In practice: A consumer notices targeted ads that seem to follow them across websites. They visit a company's privacy page, click “Do Not Sell or Share My Personal Information,” and opt out of data sharing for advertising purposes.
For businesses: The opt-out mechanism must be easy to find and easy to use. Most businesses place the opt-out link prominently in the footer of their website. The Global Privacy Control (GPC) browser signal must also be honored as a valid opt-out under California law.
Right to Limit
Consumers can restrict how a business uses or discloses their sensitive personal information. Sensitive categories under the CPRA include Social Security numbers, precise geolocation, financial account details, health information, race, ethnicity, and biometric data.
In practice: A consumer using a fitness app doesn't want their precise GPS location or health metrics sold to data brokers or used for advertising. They exercise their Right to Limit, restricting the business to using that data only to provide the service they signed up for.
For businesses: Offer a clear “Limit the Use of My Sensitive Personal Information” option, separate from general opt-out controls. Sensitive PI may only be used beyond service provision if the consumer explicitly opts in.
Right to Non-Discrimination
Businesses cannot penalize consumers for exercising any of their CCPA rights. That means no denying service, charging different prices, providing a lower quality of service, or suggesting that any of these consequences will follow.
In practice: A consumer opts out of data selling. The business cannot respond by removing their account, raising their subscription price, or downgrading their access.
For businesses: This right is often overlooked but carries real enforcement risk. Review your retention programs, pricing tiers, and loyalty structures to confirm that privacy choices don’t quietly disadvantage consumers who exercise their rights.
Why Compliance Is Good for Business
Privacy compliance isn’t just about avoiding enforcement actions from the California Privacy Protection Agency (CPPA) — though fines of up to $7,500 per intentional violation are a real risk. Businesses that make it easy for consumers to understand and exercise their rights build measurable trust.

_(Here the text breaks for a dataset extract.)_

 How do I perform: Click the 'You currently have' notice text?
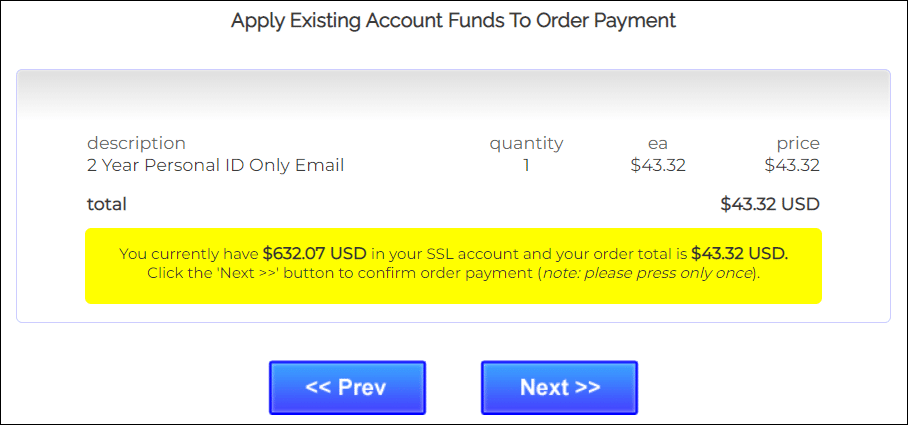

In an era where data breaches and privacy scandals regularly make headlines, a clear, accessible privacy program is a competitive differentiator. Franchise brands serving California customers have an especially strong incentive: one non-compliant location or one undisclosed data flow can create liability across the entire organization.
Honoring CCPA rights also prepares businesses for the expanding patchwork of state privacy laws now active in Virginia, Colorado, Texas, and beyond. The compliance infrastructure you build for California translates across jurisdictions.
Take Action
For franchise brands, now is the time to audit your data practices, verify your consumer request workflows, and confirm your privacy disclosures reflect what you actually do with data.
Understanding CCPA rights isn’t just a legal checkbox. It’s the foundation of a privacy-first relationship between businesses and the people they serve.